Vorausschicken muss ich hier noch, dass ich vor Adelhaid noch in unregelmäßigen Abständen drei weitere Hundinnen ausführen durfte, kleine bis "mittelkleine" Mischlingen.

Aber auch diese kamen - ich will fast sagen: natürlich - so ganz und gar nicht meinem Traumbild eines Hundes nahe, gaben mir aber wiederum viel zurück, für mein Wohl und für meine Verständnis in Sachen Hundehaltung. Eine jener Hündinnen - Hanna genannt - durfte ich sogar vom Welpenalter an begleiten, eine herausragende Erfahrung für eine schlichten  Hundeausführer.  

 

Seinerzeit verfolgte ich schon einen kleinen Wunschtraum - vielmehr steckte ein loser Satz dahinter -, den ich bis heute hinterherjage, im wahrsten Sinne des Wortes. Irgendwann, so dachte und denke ich mir, so hoff(t)e ich, werde ich den Hund meiner Vorstellung als meinen treuen Begleiter begrüßen dürfen. Damals sagte ich oftmals: "Vielleicht mal mit 40, vielleicht einmal einen Weimaraner".

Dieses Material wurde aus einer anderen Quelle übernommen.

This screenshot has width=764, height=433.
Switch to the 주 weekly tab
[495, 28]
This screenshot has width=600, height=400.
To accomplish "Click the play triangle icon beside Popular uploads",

Verlebt hatte ich meinen 40. Jährungstag (Zeugung wie Geburt) hingegen mit meiner, ja - man muss es aussprechen (ausschreiben) dürfen -, ach so lieben Adelhaid.

 

Adelhaid kam als Welpe in mein Leben. Sie wurde nicht von mir ausgesucht, aber von mir seit dann liebevoll ausgeführt und - auf meine intuitiv-eigene Weise - erzogen + vor allem in mein Dasein hineingezogen, wie ich in ihres.

Erst als sie 2 1/2 Jahr alt war, Mitte Herbst des Jahres 2009, passierte es: Ich wurde erstmals und ganz offiziell in meinem Leben ein Hundebesitzer.

 

Das war daher nötig, weil ich mit Adelhaid große Dinge vorhatte und auch umsetze.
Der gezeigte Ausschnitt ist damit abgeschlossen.